## PROBLEM STATEMENT:
Below is a listing. Output every line of it exactly.

--

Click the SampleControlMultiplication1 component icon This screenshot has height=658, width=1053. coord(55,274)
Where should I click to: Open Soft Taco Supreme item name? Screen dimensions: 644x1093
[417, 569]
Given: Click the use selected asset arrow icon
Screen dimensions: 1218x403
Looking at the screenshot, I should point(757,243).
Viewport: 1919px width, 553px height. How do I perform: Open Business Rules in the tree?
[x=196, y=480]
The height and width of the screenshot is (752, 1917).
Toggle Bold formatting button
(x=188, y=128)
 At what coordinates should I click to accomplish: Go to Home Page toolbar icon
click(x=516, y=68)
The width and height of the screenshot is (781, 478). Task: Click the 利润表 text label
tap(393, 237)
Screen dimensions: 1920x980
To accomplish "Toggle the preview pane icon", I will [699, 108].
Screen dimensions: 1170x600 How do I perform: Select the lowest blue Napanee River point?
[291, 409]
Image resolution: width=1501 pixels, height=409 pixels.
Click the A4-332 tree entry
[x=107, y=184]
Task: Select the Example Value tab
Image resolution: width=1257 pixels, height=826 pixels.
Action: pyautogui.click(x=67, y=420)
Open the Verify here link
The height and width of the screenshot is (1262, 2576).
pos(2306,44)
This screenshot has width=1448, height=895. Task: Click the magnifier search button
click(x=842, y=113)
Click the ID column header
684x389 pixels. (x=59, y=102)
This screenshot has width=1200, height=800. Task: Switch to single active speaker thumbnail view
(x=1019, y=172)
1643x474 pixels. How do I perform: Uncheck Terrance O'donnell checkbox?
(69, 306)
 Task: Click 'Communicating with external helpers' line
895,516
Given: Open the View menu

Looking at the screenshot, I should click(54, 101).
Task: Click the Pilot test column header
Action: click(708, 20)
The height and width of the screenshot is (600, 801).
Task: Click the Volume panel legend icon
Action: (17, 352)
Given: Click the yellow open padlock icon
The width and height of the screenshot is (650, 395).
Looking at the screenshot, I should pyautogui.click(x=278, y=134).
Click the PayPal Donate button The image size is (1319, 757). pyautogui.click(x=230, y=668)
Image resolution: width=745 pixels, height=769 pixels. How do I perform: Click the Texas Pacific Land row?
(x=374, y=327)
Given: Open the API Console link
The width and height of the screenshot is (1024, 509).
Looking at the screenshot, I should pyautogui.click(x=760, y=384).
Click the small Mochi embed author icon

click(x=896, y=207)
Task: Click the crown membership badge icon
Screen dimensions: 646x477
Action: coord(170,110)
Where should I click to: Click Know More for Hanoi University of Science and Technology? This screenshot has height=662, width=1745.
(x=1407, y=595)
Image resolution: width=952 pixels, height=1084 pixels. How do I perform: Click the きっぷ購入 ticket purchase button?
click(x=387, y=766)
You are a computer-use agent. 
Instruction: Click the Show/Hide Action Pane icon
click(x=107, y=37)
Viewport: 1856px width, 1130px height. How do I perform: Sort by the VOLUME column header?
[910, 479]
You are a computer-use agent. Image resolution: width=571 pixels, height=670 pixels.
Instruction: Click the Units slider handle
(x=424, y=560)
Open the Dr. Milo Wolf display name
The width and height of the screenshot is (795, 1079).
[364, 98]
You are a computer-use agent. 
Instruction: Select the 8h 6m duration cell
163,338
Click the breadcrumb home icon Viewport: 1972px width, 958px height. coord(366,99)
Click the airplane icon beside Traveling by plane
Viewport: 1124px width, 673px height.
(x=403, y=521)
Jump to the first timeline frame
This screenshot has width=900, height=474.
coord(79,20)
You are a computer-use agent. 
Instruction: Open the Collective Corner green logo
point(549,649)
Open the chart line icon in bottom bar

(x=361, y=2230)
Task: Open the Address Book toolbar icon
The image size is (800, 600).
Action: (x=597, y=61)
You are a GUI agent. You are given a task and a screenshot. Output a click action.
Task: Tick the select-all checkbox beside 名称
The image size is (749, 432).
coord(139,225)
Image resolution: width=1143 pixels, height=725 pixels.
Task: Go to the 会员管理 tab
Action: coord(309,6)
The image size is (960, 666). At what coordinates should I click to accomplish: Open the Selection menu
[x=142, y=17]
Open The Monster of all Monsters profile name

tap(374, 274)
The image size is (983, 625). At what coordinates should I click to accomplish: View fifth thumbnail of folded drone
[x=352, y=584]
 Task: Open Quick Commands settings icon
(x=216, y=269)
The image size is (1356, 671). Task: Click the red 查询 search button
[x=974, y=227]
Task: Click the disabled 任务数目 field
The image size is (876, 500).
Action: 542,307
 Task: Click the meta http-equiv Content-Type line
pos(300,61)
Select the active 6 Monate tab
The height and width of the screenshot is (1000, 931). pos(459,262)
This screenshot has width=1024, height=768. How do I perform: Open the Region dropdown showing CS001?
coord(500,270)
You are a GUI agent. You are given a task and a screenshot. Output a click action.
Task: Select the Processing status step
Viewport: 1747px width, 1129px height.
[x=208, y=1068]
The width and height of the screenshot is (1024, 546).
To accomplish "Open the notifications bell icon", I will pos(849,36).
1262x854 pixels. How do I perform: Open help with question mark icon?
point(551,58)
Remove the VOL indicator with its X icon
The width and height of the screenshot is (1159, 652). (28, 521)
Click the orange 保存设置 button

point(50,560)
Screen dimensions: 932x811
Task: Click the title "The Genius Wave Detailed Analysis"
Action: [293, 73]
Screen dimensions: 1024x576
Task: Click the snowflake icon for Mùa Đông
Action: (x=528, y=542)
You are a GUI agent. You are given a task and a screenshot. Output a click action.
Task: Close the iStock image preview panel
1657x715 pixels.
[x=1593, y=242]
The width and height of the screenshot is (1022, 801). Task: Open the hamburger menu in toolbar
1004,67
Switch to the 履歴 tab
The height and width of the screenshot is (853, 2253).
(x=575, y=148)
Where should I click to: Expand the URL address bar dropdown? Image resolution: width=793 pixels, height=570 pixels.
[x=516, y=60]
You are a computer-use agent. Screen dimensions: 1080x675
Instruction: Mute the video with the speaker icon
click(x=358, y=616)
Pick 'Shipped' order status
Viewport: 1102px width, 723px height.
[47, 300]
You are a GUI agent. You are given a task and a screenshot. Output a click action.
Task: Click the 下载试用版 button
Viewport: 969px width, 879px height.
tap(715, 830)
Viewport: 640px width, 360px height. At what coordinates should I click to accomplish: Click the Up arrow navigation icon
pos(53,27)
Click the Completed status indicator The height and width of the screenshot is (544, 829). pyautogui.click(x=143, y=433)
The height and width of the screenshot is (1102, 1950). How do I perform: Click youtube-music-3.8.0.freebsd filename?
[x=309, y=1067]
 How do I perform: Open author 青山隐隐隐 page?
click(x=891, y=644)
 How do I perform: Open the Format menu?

--

## ANSWER BELOW:
Click the SampleControlMultiplication1 component icon This screenshot has height=658, width=1053. coord(55,274)
Where should I click to: Open Soft Taco Supreme item name? Screen dimensions: 644x1093
[417, 569]
Given: Click the use selected asset arrow icon
Screen dimensions: 1218x403
Looking at the screenshot, I should point(757,243).
Viewport: 1919px width, 553px height. How do I perform: Open Business Rules in the tree?
[x=196, y=480]
The height and width of the screenshot is (752, 1917).
Toggle Bold formatting button
(x=188, y=128)
 At what coordinates should I click to accomplish: Go to Home Page toolbar icon
click(x=516, y=68)
The width and height of the screenshot is (781, 478). Task: Click the 利润表 text label
tap(393, 237)
Screen dimensions: 1920x980
To accomplish "Toggle the preview pane icon", I will [699, 108].
Screen dimensions: 1170x600 How do I perform: Select the lowest blue Napanee River point?
[291, 409]
Image resolution: width=1501 pixels, height=409 pixels.
Click the A4-332 tree entry
[x=107, y=184]
Task: Select the Example Value tab
Image resolution: width=1257 pixels, height=826 pixels.
Action: pyautogui.click(x=67, y=420)
Open the Verify here link
The height and width of the screenshot is (1262, 2576).
pos(2306,44)
This screenshot has width=1448, height=895. Task: Click the magnifier search button
click(x=842, y=113)
Click the ID column header
684x389 pixels. (x=59, y=102)
This screenshot has width=1200, height=800. Task: Switch to single active speaker thumbnail view
(x=1019, y=172)
1643x474 pixels. How do I perform: Uncheck Terrance O'donnell checkbox?
(69, 306)
 Task: Click 'Communicating with external helpers' line
895,516
Given: Open the View menu

Looking at the screenshot, I should click(54, 101).
Task: Click the Pilot test column header
Action: click(708, 20)
The height and width of the screenshot is (600, 801).
Task: Click the Volume panel legend icon
Action: (17, 352)
Given: Click the yellow open padlock icon
The width and height of the screenshot is (650, 395).
Looking at the screenshot, I should pyautogui.click(x=278, y=134).
Click the PayPal Donate button The image size is (1319, 757). pyautogui.click(x=230, y=668)
Image resolution: width=745 pixels, height=769 pixels. How do I perform: Click the Texas Pacific Land row?
(x=374, y=327)
Given: Open the API Console link
The width and height of the screenshot is (1024, 509).
Looking at the screenshot, I should pyautogui.click(x=760, y=384).
Click the small Mochi embed author icon

click(x=896, y=207)
Task: Click the crown membership badge icon
Screen dimensions: 646x477
Action: coord(170,110)
Where should I click to: Click Know More for Hanoi University of Science and Technology? This screenshot has height=662, width=1745.
(x=1407, y=595)
Image resolution: width=952 pixels, height=1084 pixels. How do I perform: Click the きっぷ購入 ticket purchase button?
click(x=387, y=766)
You are a computer-use agent. 
Instruction: Click the Show/Hide Action Pane icon
click(x=107, y=37)
Viewport: 1856px width, 1130px height. How do I perform: Sort by the VOLUME column header?
[910, 479]
You are a computer-use agent. Image resolution: width=571 pixels, height=670 pixels.
Instruction: Click the Units slider handle
(x=424, y=560)
Open the Dr. Milo Wolf display name
The width and height of the screenshot is (795, 1079).
[364, 98]
You are a computer-use agent. 
Instruction: Select the 8h 6m duration cell
163,338
Click the breadcrumb home icon Viewport: 1972px width, 958px height. coord(366,99)
Click the airplane icon beside Traveling by plane
Viewport: 1124px width, 673px height.
(x=403, y=521)
Jump to the first timeline frame
This screenshot has width=900, height=474.
coord(79,20)
You are a computer-use agent. 
Instruction: Open the Collective Corner green logo
point(549,649)
Open the chart line icon in bottom bar

(x=361, y=2230)
Task: Open the Address Book toolbar icon
The image size is (800, 600).
Action: (x=597, y=61)
You are a GUI agent. You are given a task and a screenshot. Output a click action.
Task: Tick the select-all checkbox beside 名称
The image size is (749, 432).
coord(139,225)
Image resolution: width=1143 pixels, height=725 pixels.
Task: Go to the 会员管理 tab
Action: coord(309,6)
The image size is (960, 666). At what coordinates should I click to accomplish: Open the Selection menu
[x=142, y=17]
Open The Monster of all Monsters profile name

tap(374, 274)
The image size is (983, 625). At what coordinates should I click to accomplish: View fifth thumbnail of folded drone
[x=352, y=584]
 Task: Open Quick Commands settings icon
(x=216, y=269)
The image size is (1356, 671). Task: Click the red 查询 search button
[x=974, y=227]
Task: Click the disabled 任务数目 field
The image size is (876, 500).
Action: 542,307
 Task: Click the meta http-equiv Content-Type line
pos(300,61)
Select the active 6 Monate tab
The height and width of the screenshot is (1000, 931). pos(459,262)
This screenshot has width=1024, height=768. How do I perform: Open the Region dropdown showing CS001?
coord(500,270)
You are a GUI agent. You are given a task and a screenshot. Output a click action.
Task: Select the Processing status step
Viewport: 1747px width, 1129px height.
[x=208, y=1068]
The width and height of the screenshot is (1024, 546).
To accomplish "Open the notifications bell icon", I will pos(849,36).
1262x854 pixels. How do I perform: Open help with question mark icon?
point(551,58)
Remove the VOL indicator with its X icon
The width and height of the screenshot is (1159, 652). (28, 521)
Click the orange 保存设置 button

point(50,560)
Screen dimensions: 932x811
Task: Click the title "The Genius Wave Detailed Analysis"
Action: [293, 73]
Screen dimensions: 1024x576
Task: Click the snowflake icon for Mùa Đông
Action: (x=528, y=542)
You are a GUI agent. You are given a task and a screenshot. Output a click action.
Task: Close the iStock image preview panel
1657x715 pixels.
[x=1593, y=242]
The width and height of the screenshot is (1022, 801). Task: Open the hamburger menu in toolbar
1004,67
Switch to the 履歴 tab
The height and width of the screenshot is (853, 2253).
(x=575, y=148)
Where should I click to: Expand the URL address bar dropdown? Image resolution: width=793 pixels, height=570 pixels.
[x=516, y=60]
You are a computer-use agent. Screen dimensions: 1080x675
Instruction: Mute the video with the speaker icon
click(x=358, y=616)
Pick 'Shipped' order status
Viewport: 1102px width, 723px height.
[47, 300]
You are a GUI agent. You are given a task and a screenshot. Output a click action.
Task: Click the 下载试用版 button
Viewport: 969px width, 879px height.
tap(715, 830)
Viewport: 640px width, 360px height. At what coordinates should I click to accomplish: Click the Up arrow navigation icon
pos(53,27)
Click the Completed status indicator The height and width of the screenshot is (544, 829). pyautogui.click(x=143, y=433)
The height and width of the screenshot is (1102, 1950). How do I perform: Click youtube-music-3.8.0.freebsd filename?
[x=309, y=1067]
 How do I perform: Open author 青山隐隐隐 page?
click(x=891, y=644)
 How do I perform: Open the Format menu?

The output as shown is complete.